═════ The records

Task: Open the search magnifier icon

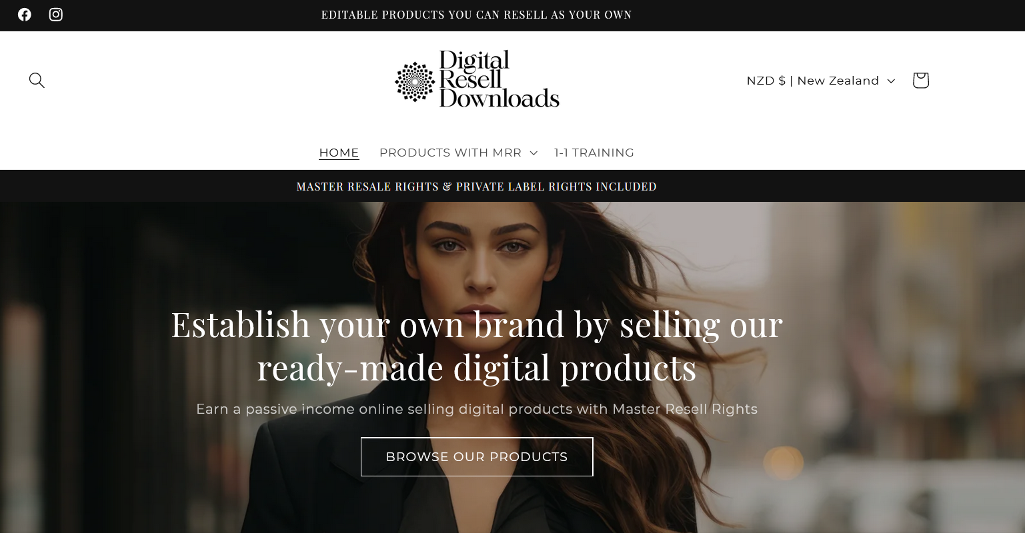Action: (37, 81)
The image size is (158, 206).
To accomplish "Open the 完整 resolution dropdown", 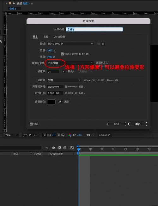I will coord(64,80).
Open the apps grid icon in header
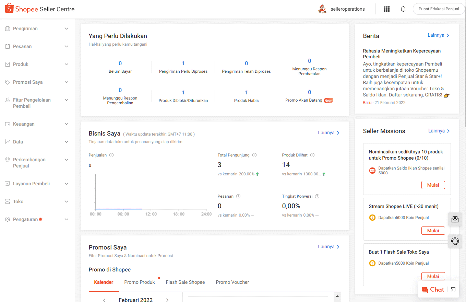Screen dimensions: 466x302 pyautogui.click(x=387, y=9)
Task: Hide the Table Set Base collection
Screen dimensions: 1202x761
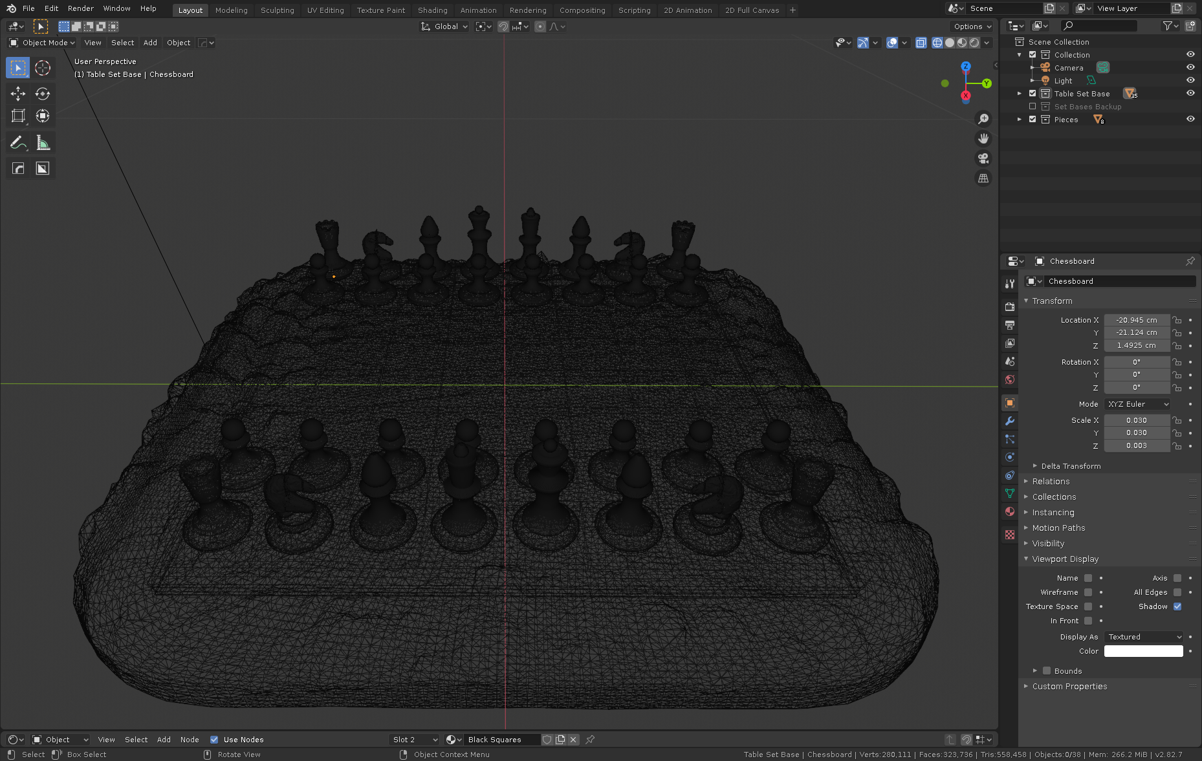Action: (x=1190, y=94)
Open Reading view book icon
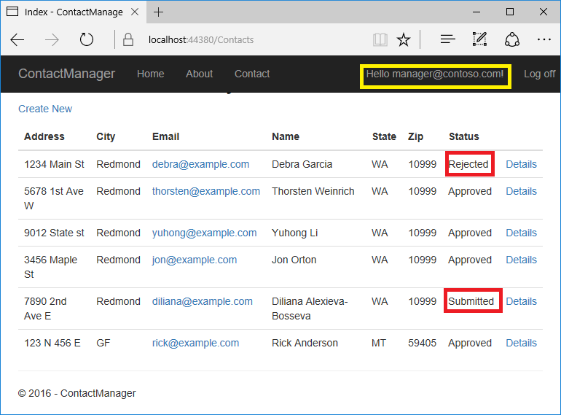The height and width of the screenshot is (415, 561). (380, 39)
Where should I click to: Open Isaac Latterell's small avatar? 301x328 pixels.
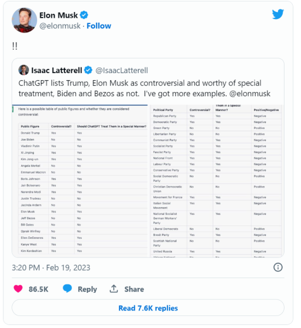(x=24, y=70)
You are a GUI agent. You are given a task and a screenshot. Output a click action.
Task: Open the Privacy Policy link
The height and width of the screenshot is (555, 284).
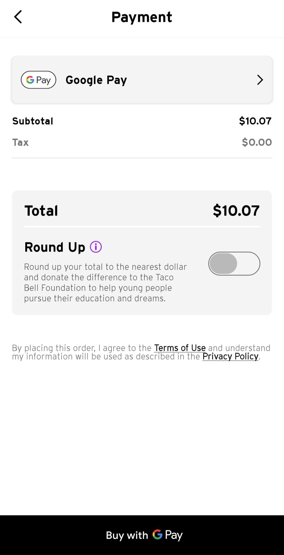[x=230, y=356]
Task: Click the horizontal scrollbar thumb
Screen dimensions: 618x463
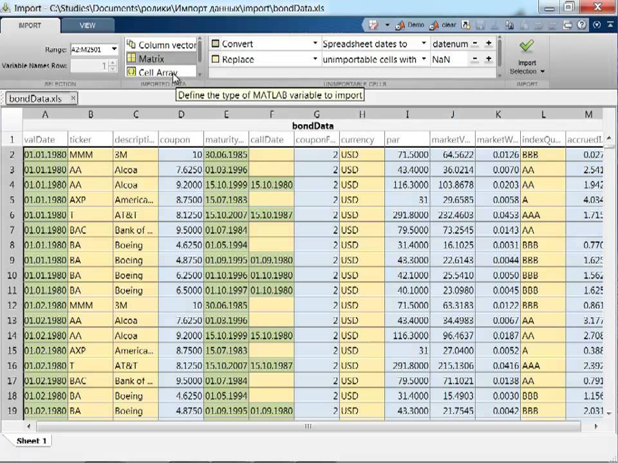Action: 308,426
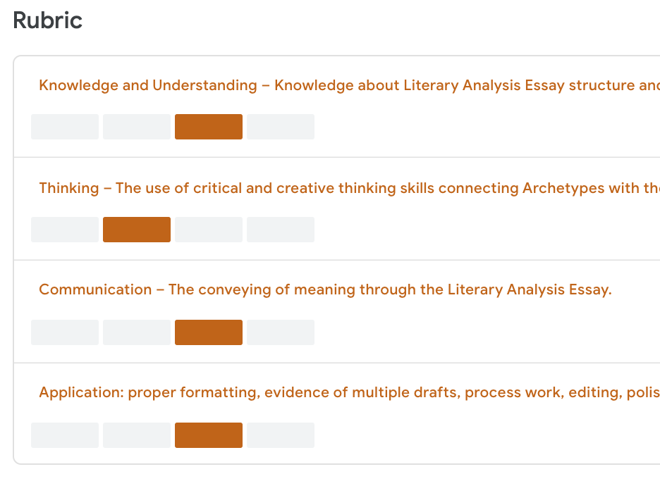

══════════

What to work on:
Return word for word the line bearing "Open the apps grid icon in header" and every later line of the entries, but none of the pictures.

Task answer:
Open the apps grid icon in header
Screen dimensions: 466x302 pyautogui.click(x=387, y=9)
Task: Hide the Table Set Base collection
Screen dimensions: 1202x761
Action: (x=1190, y=94)
Open Reading view book icon
The height and width of the screenshot is (415, 561). (380, 39)
Where should I click to: Open Isaac Latterell's small avatar? 301x328 pixels.
(x=24, y=70)
You are a GUI agent. You are given a task and a screenshot. Output a click action.
Task: Open the Privacy Policy link
The height and width of the screenshot is (555, 284).
[x=230, y=356]
Task: Click the horizontal scrollbar thumb
Screen dimensions: 618x463
Action: 308,426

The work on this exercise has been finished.